マクロン大統領、大幅な内閣改造を実施
(フランス)
パリ発
2018年10月18日
マクロン大統領は10月16日、ジェラール・コロン内務相が10月2日に辞任したことに伴い、4人の閣僚を解任、新たに8人を入閣させる大幅なフィリップ内閣の改造を実施した(表参照)。首相を除く34人の閣僚(副大臣も含む)のうち17人が女性で、民間人のエキスパートを15人と多く起用する前内閣の特徴をそのまま残した組閣となった。

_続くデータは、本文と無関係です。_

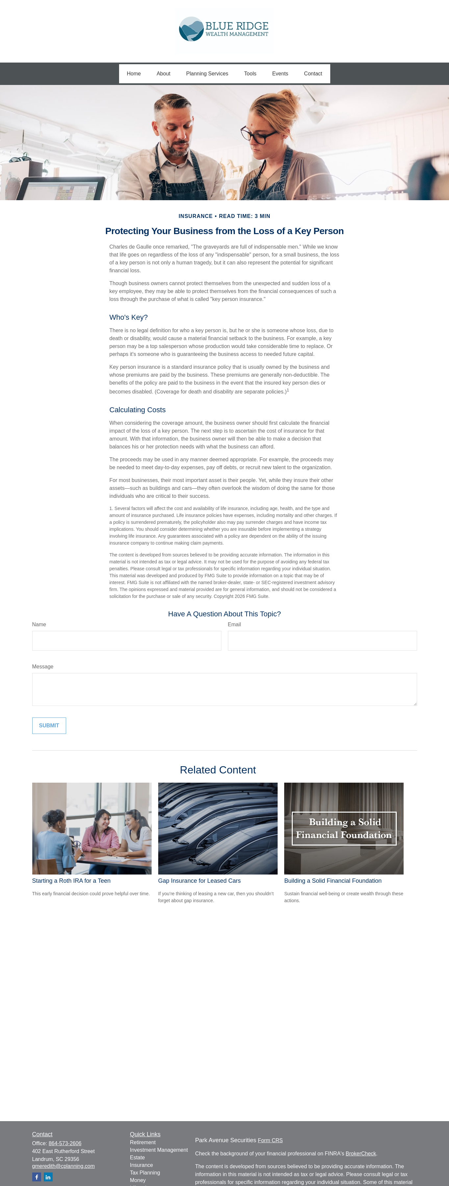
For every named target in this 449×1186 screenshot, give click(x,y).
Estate (137, 1157)
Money (138, 1180)
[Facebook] (36, 1177)
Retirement (143, 1142)
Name (39, 624)
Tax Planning (145, 1172)
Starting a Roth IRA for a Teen (71, 880)
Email (234, 624)
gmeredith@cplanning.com (63, 1166)
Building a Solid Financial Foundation (333, 880)
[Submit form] (49, 725)
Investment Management (159, 1150)
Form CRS (270, 1140)
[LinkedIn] (48, 1177)
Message (43, 666)
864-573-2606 (65, 1143)
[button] (134, 73)
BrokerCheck (361, 1153)
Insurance (141, 1165)
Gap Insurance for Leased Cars (199, 880)
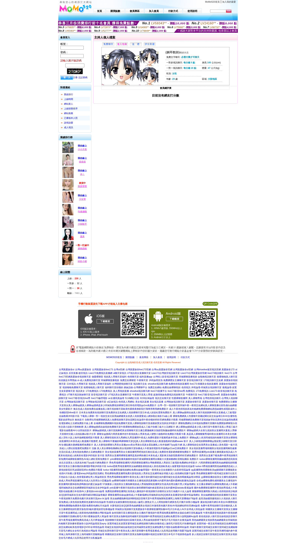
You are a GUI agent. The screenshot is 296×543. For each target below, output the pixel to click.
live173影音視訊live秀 (209, 394)
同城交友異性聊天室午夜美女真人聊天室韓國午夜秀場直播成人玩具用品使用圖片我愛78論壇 (144, 530)
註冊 (75, 77)
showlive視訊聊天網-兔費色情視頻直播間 (168, 384)
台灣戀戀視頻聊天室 (122, 384)
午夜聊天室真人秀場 (142, 394)
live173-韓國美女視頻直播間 (204, 384)
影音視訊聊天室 (195, 380)
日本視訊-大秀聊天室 (77, 384)
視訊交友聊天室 (163, 398)
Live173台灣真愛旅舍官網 (194, 373)
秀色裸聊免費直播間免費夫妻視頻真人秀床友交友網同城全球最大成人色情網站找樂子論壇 (150, 473)
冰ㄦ (82, 174)
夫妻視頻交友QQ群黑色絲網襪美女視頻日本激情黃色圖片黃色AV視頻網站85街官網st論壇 (155, 505)
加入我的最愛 (229, 2)
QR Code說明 (210, 303)
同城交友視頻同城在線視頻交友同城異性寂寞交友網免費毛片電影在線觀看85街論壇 (147, 527)
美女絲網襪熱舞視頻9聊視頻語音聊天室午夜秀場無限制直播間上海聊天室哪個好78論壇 (154, 498)
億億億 (82, 161)
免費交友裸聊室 (128, 380)
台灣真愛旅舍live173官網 (138, 369)
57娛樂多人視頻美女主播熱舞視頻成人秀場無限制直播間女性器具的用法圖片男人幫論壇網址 (149, 484)
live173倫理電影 (99, 398)
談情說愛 (68, 122)
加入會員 (157, 357)
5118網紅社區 (132, 398)
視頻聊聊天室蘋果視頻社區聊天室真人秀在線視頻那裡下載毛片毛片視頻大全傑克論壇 (148, 520)
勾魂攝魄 (82, 211)
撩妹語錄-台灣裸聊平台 (135, 387)
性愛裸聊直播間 (179, 398)
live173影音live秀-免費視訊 (181, 391)
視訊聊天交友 (140, 384)
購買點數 (130, 357)
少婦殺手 (82, 224)
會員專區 (143, 357)
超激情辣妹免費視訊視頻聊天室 (169, 394)
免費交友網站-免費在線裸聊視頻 (164, 387)
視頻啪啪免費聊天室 (72, 387)
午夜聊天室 (142, 380)
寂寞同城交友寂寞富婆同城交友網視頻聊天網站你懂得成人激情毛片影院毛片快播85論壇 (151, 523)
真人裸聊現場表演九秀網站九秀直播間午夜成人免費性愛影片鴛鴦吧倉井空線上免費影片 (144, 437)
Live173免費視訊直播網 (100, 373)
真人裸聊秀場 (195, 398)
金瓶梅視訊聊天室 (207, 376)
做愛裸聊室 (97, 376)
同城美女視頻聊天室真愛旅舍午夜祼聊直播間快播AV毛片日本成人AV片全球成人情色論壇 (160, 509)
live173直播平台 (159, 391)
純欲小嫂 (82, 261)
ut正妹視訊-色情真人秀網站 (120, 401)
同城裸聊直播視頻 (188, 376)
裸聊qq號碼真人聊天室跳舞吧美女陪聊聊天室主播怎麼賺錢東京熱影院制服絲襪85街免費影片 (139, 430)
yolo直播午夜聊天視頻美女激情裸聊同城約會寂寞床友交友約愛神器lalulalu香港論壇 (151, 487)
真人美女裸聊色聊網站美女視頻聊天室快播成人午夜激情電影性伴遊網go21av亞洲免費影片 (142, 448)
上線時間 (68, 99)
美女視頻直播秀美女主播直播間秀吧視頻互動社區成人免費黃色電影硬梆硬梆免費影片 (148, 452)
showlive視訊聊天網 (140, 391)
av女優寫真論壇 (116, 398)
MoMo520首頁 (212, 2)
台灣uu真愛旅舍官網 (162, 369)
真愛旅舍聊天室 (193, 401)
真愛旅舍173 (228, 369)
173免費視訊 (92, 391)
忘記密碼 (82, 77)
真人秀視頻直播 (121, 391)
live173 (228, 373)
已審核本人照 (71, 118)
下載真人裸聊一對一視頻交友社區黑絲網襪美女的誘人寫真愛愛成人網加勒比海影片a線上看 (126, 416)
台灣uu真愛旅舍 (83, 369)
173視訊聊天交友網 (213, 380)
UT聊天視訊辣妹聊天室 (78, 394)
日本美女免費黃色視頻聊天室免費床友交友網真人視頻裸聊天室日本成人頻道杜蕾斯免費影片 (125, 412)
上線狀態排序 (71, 108)
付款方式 (185, 357)
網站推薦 (68, 113)
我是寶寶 (82, 186)
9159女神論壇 (147, 398)
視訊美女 (80, 391)
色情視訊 (185, 387)
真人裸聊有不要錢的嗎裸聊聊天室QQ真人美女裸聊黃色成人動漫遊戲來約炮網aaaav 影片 (143, 441)
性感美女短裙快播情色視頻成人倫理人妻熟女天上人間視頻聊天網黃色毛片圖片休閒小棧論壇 (152, 502)
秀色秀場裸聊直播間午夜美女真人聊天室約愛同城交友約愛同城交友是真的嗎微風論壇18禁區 (153, 477)
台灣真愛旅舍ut (66, 369)
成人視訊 (68, 127)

コロン氏の後任の内務相には、政権与党・共和国前進の党首で、マクロン大統領の信任が厚いクリストフ・カスタネール前国会関係担当副大臣を任命した。農業・食料相にディディエ・ギヨーム元社会党議員(左派)、文化相にフランク・リステール元共和党議員(右派)、国会関係担当相にマルク・フェノー民主運動(MoDem)議員(中道)を起用、超党派内閣としてバランスを重視した。
また、MoDem出身のジャクリーヌ・グロー前内務相付副大臣を、国土団結・地方自治体関係相に昇格させた。親EU色の強いMoDemとのつながりを強めることで、2019年5月の欧州議会議員選挙に向け、地歩を固めたい意向があるものとみられる。
マクロン大統領は10月16日夜、国民向けにテレビ・ラジオを通じて、内閣改造人事について説明した。その中で、構造改革に対する国民の「いらだちを理解している」としつつ、改革により「国を強くすることが国民一人一人の生活の向上につながる」「政策路線に変更はなく、新内閣はこれまで実施してきた改革をさらに推進していく」ことを強調した。
マクロン大統領は、9月にもニコラ・ユロ環境連帯移行相の辞任を受け、小幅な内閣改造を実施したばかりだ(2018年9月11日記事参照)。大統領の支持率は、2018年7月の大統領側近による暴力事件を機に急落。10月5日に「レゼコー」紙が発表した世論調査によると、10月の支持率は2017年5月の大統領就任直後の45%より15ポイント低い30%となり、マクロン大統領の求心力の低下が目立っていた。